Zhang Zhongheng, Uddin Md Jamal, Cheng Jing, Huang Tao
Department of Emergency Medicine, Sir Run-Run Shaw Hospital, Zhejiang University School of Medicine, Hangzhou 310016, China.
Department of Statistics, Shahjalal University of Science and Technology, Sylhet, Bangladesh.
Ann Transl Med. 2018 May;6(10):182. doi: 10.21037/atm.2018.03.37.
Observational studies are prone to bias due to confounding either measured or unmeasured. While measured confounding can be controlled for with a variety of sophisticated methods such as propensity score-based matching, stratification and multivariable regression model, the unmeasured confounding is usually cumbersome, leading to biased estimates. In econometrics, instrumental variable (IV) is widely used to control for unmeasured confounding. However, its use in clinical researches is generally less employed. In some subspecialties of clinical medicine such as pharmacoepidemiological research, IV analysis is increasingly used in recent years. With the development of electronic healthcare records, more and more healthcare data are available to clinical investigators. Such kind of data are observational in nature, thus estimates based on these data are subject to confounding. This article aims to review several methods for implementing IV analysis for binary and continuous outcomes. R code for these analyses are provided and explained in the main text.

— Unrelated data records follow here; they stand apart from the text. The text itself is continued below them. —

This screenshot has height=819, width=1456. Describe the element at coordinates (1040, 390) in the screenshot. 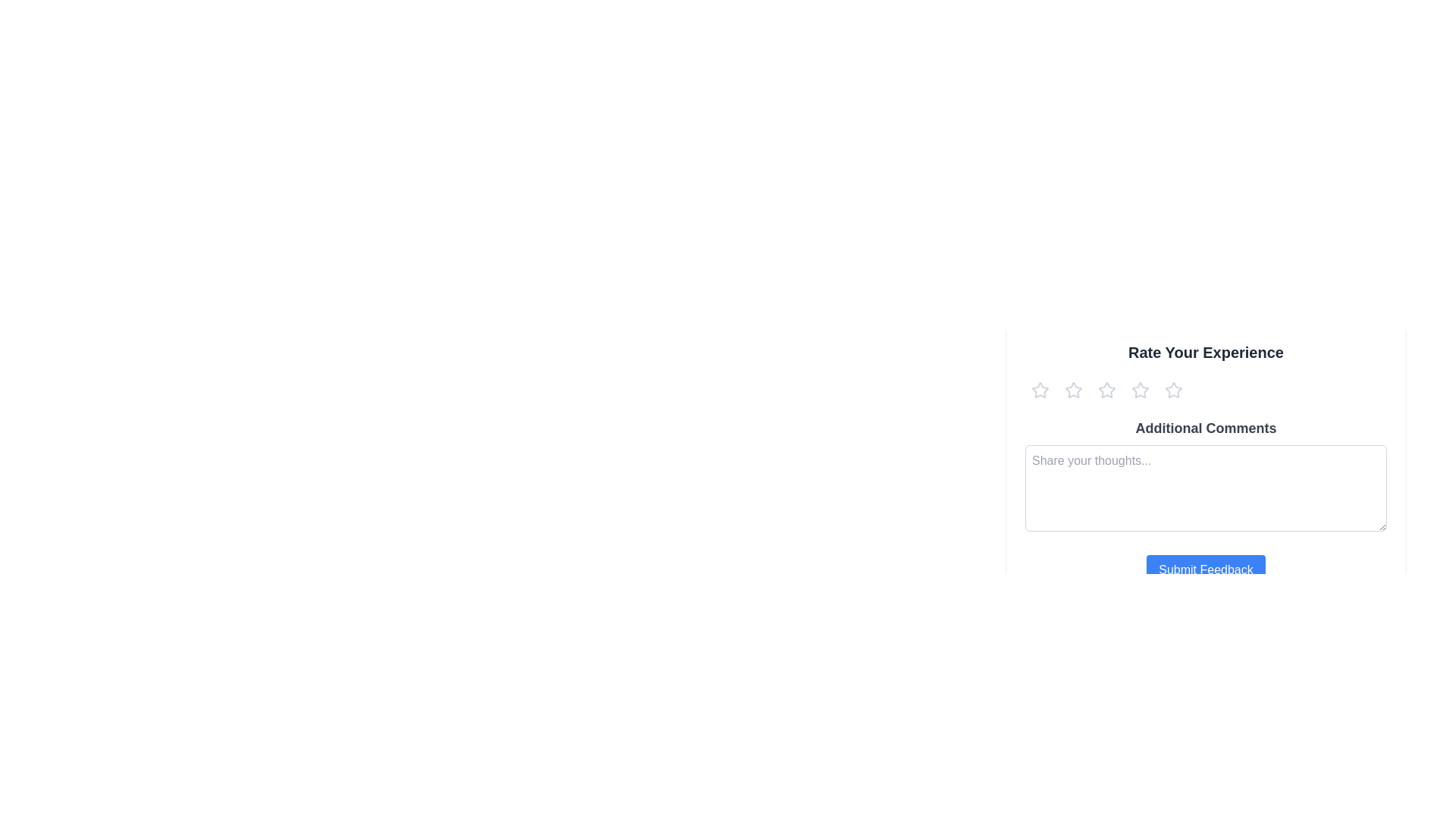

I see `the first interactive star icon for rating, which is part of the sequence below 'Rate Your Experience'` at that location.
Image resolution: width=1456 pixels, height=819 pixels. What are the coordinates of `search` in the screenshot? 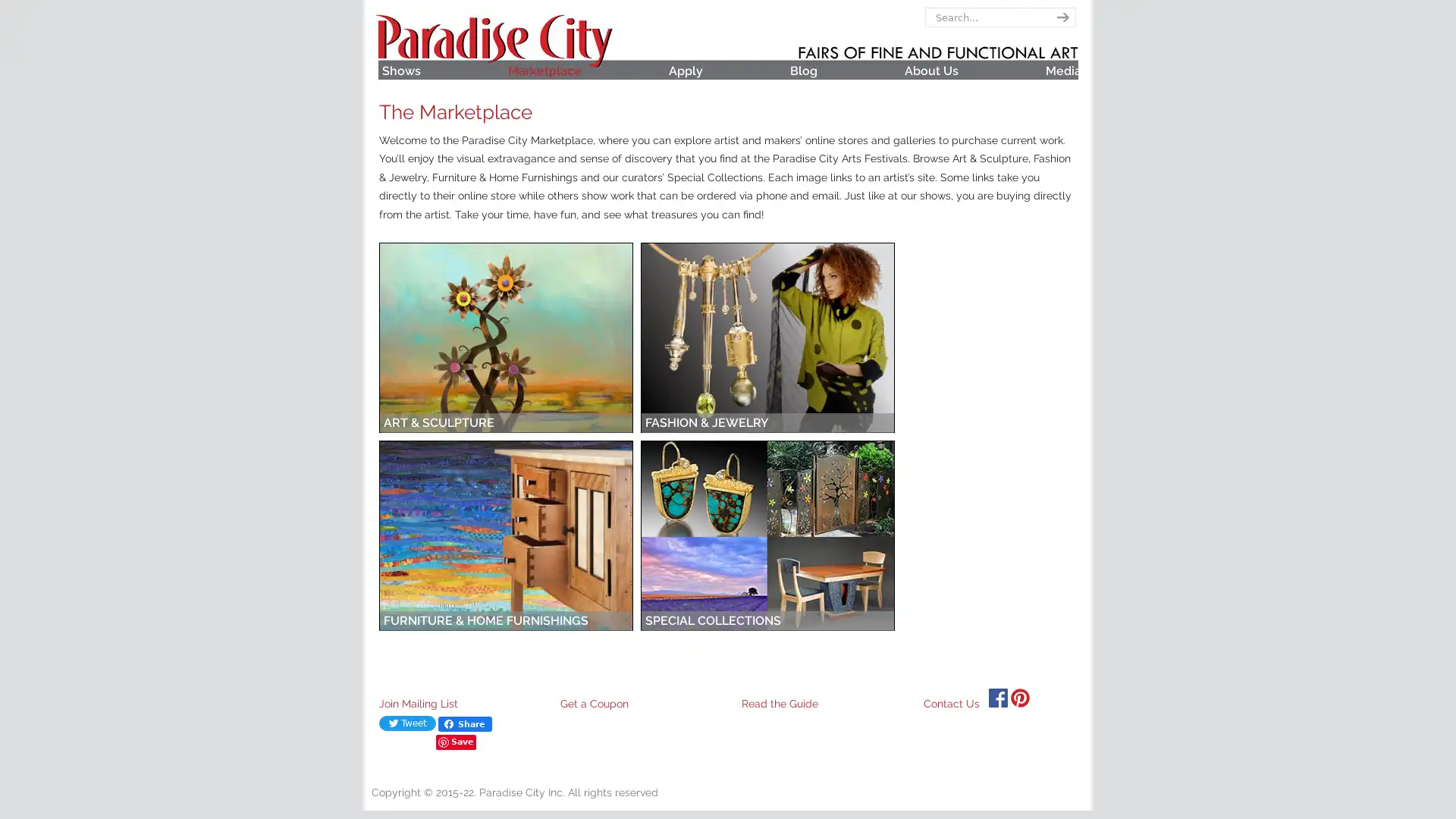 It's located at (1059, 17).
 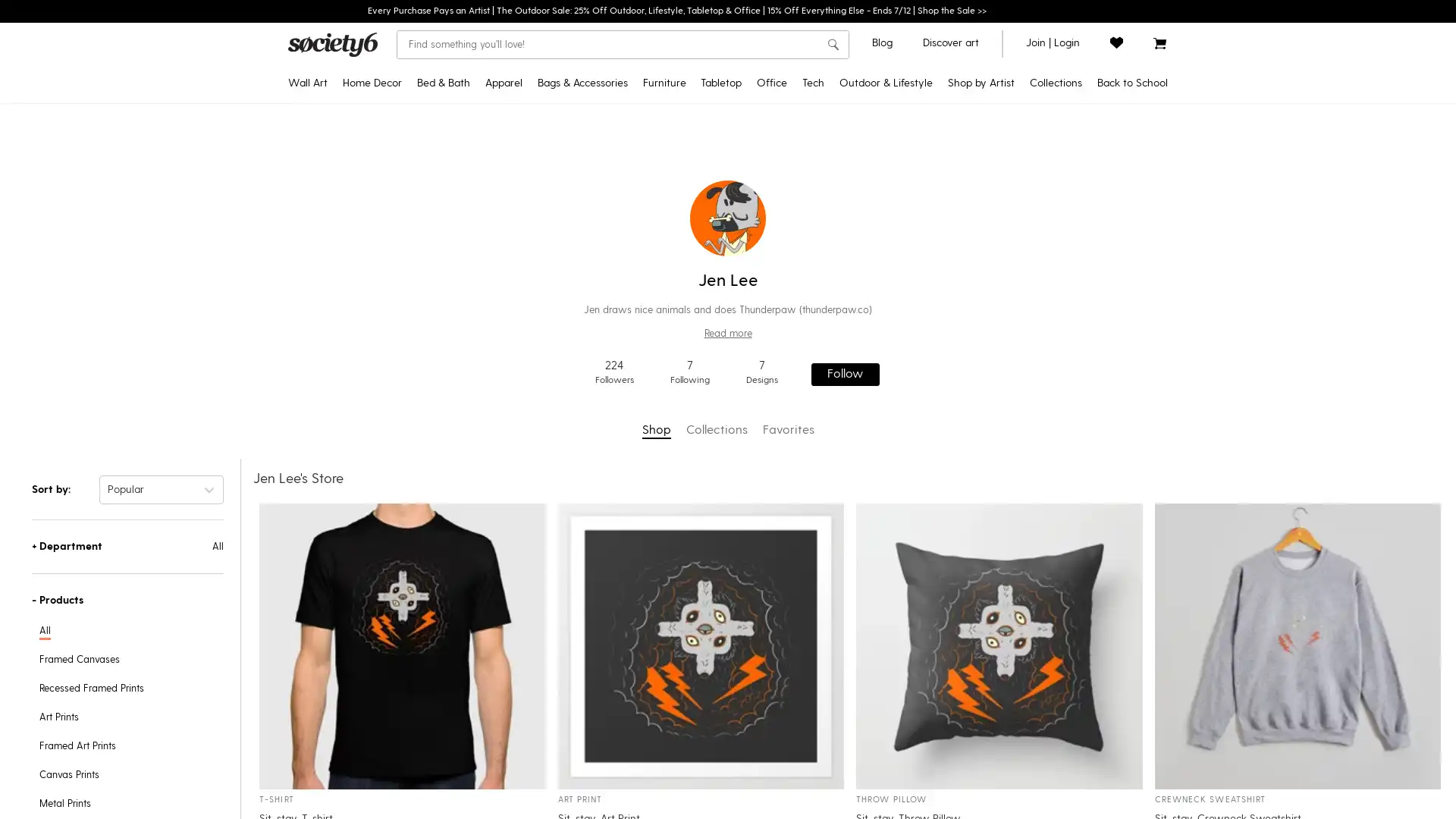 What do you see at coordinates (749, 268) in the screenshot?
I see `Water Bottles` at bounding box center [749, 268].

观察性研究容易因测量或未测量的混杂因素而产生偏差。虽然测量的混杂因素可以通过多种复杂方法进行控制,如倾向得分匹配、分层和多变量回归模型,但未测量的混杂因素通常很麻烦,会导致估计有偏差。在计量经济学中,工具变量(IV)被广泛用于控制未测量的混杂因素。然而,它在临床研究中的应用通常较少。在临床医学的一些亚专业中,如药物流行病学研究,近年来IV分析的应用越来越多。随着电子健康记录的发展,临床研究人员可以获得越来越多的医疗数据。这类数据本质上是观察性的,因此基于这些数据的估计容易受到混杂因素的影响。本文旨在综述几种用于二元和连续结局进行IV分析的方法。文中提供并解释了这些分析的R代码。